VI. Entre humanos e máquinas: o novo tabuleiro digital

Desde a derrota de Kasparov, o xadrez nunca mais foi o mesmo. Hoje, qualquer adolescente com um smartphone pode jogar contra motores como Stockfish ou LeelaZero, aprender variantes em vídeos de YouTube e desafiar desconhecidos de todo o mundo. O jogo democratizou-se. Popularizou-se. E, surpreendentemente, resistiu.

Jogadores como Hikaru Nakamura tornaram-se celebridades no Twitch. A série The Queen’s Gambit pôs milhões a pesquisar aberturas. E o TikTok está cheio de finais espetaculares comentados com entusiasmo pop.

Mas há quem se preocupe: será que estamos a deixar de pensar? A copiar jogadas de máquinas? A jogar sem emoção? Talvez. Mas o xadrez sempre foi mutante. E se sobreviveu a imperadores, padres, censuras e algoritmos, sobreviverá a esta era também.

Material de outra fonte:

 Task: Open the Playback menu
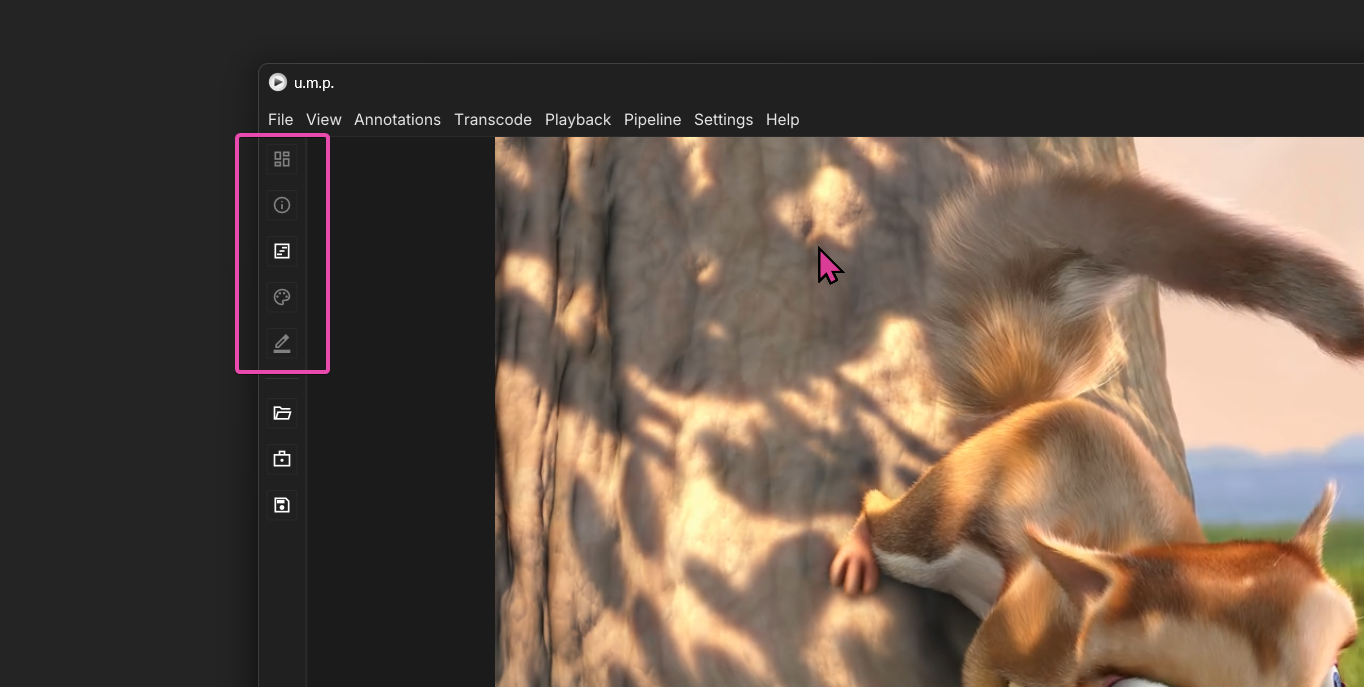pos(577,119)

VII. O que ainda nos ensina o xadrez?

No fim, talvez o mais importante não seja ganhar. Mas pensar. Refletir. Voltar atrás e perceber onde errámos. O xadrez é mais do que um jogo. É uma metáfora completa para o mundo: liderança, sacrifício, visão, paciência, humildade.

Num tempo em que tudo é ruído e pressa, o xadrez obriga ao silêncio. A parar. A ver. A considerar o outro. Ensina que um peão pode chegar ao fim e tornar-se dama. E que o rei, mesmo protegido, está sempre vulnerável. Como nós.

A respeito do Dia Mundial do Xadrez, talvez devêssemos todos abrir um tabuleiro — real ou digital — e mover a primeira peça. Não para ganhar. Mas para lembrar que, enquanto houver jogo, há pensamento. E enquanto houver pensamento, há esperança.